イタリア・ローマの有名観光地である「スペイン広場」が、女性への暴力、虐殺ストップを訴えるデモによって赤いペイントが撒き散らされ、まったく異なる姿となった。
26日(現地時間)、AP通信は「すべてを燃やそう(Bruciamo Tutto)」という団体が「フェミサイド」の根絶を訴えスペイン広場の階段に赤いペイントを撒き散らしたと報じた。
この団体のデモ隊は、「血」を意味する赤いペイントを階段に撒き、さらに、手にもペイントを付着させ、観光客たちが見ている中でスペイン広場に次々に手形を残した。
デモ隊は「これは彼女たちが流した血だ」とし、「夫や恋人、息子の手によって殺されても、まるで何もなかったかのように、社会は女性に対する暴力を隠ぺいしている」と非難した。
この日のデモは、フェミサイド(女性であることを理由にした殺害、女性嫌悪殺人)に対する警戒心を喚起する目的で行われた。
イタリアでは昨年11月、22歳の女子大生ジュリア・チェケッティン(Giulia Cecchettin)さんが、元恋人の手で惨殺される事件が発生し、全国民が悲しみに暮れた。
そして、葬儀がテレビ中継されるなど多くの国民が高い関心を持ち、葬儀には1万人以上の弔問客が集まった。

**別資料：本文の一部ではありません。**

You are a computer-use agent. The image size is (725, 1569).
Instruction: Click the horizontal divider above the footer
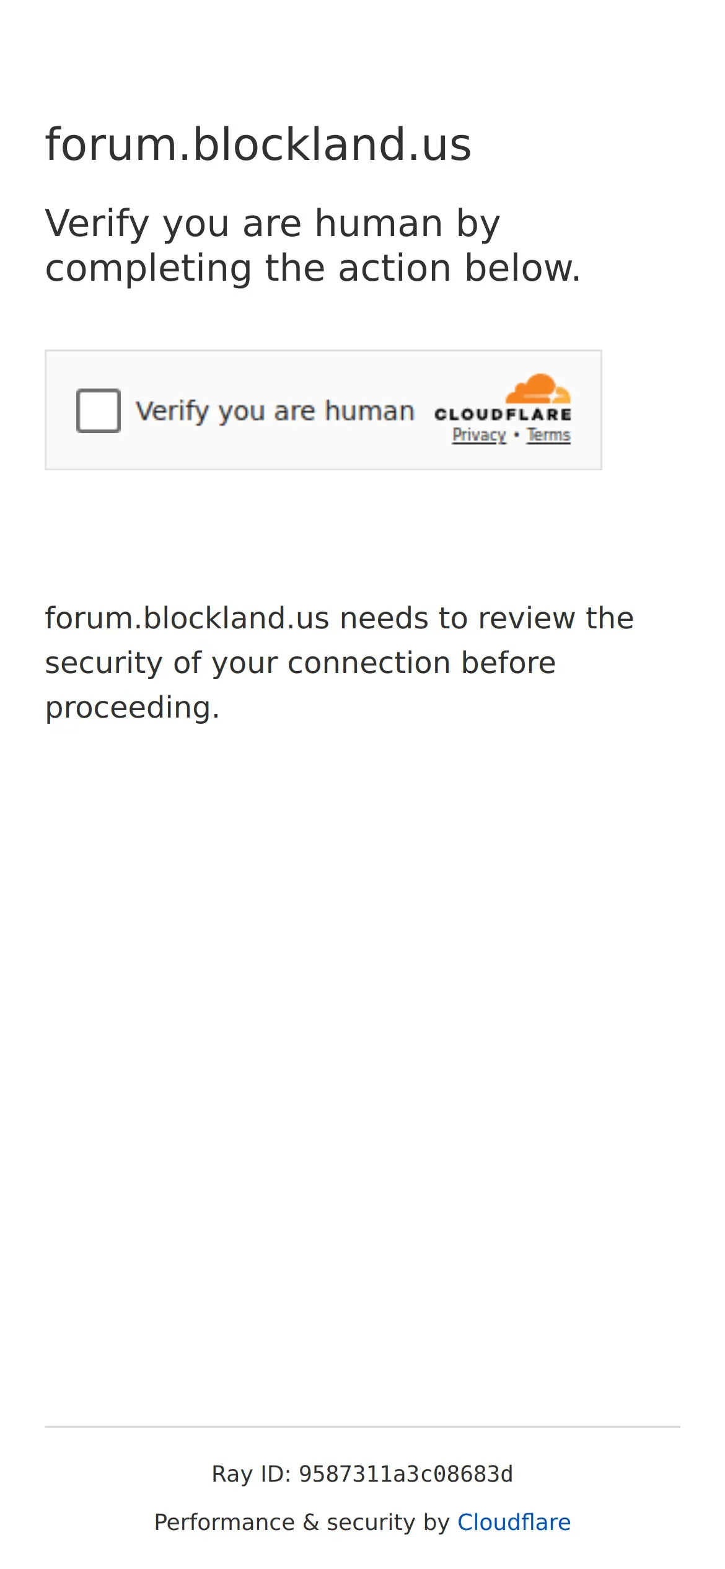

さらに、イタリア各地ではチェケッティンさんの死を悼むキャンドル集会も開かれた。
デモ隊は「私たちは決して沈黙しない」とし、「当局に私たちの声が届くよう叫び声を上げ続ける」と述べた。団体はデモの様子が収められた映像をSNSにも投稿した。
イタリア警察はデモ隊を即座に解散させ一部を拘束した。階段に残った赤いペイントはすぐに拭き取られ、広場に目立った損傷などはないという。
イタリア内務省によると、今年に入ってからイタリアで殺害された女性は118人にのぼり、その内96人が家族や恋人など親しい人物から殺害されたことが明らかになり、衝撃を与えている。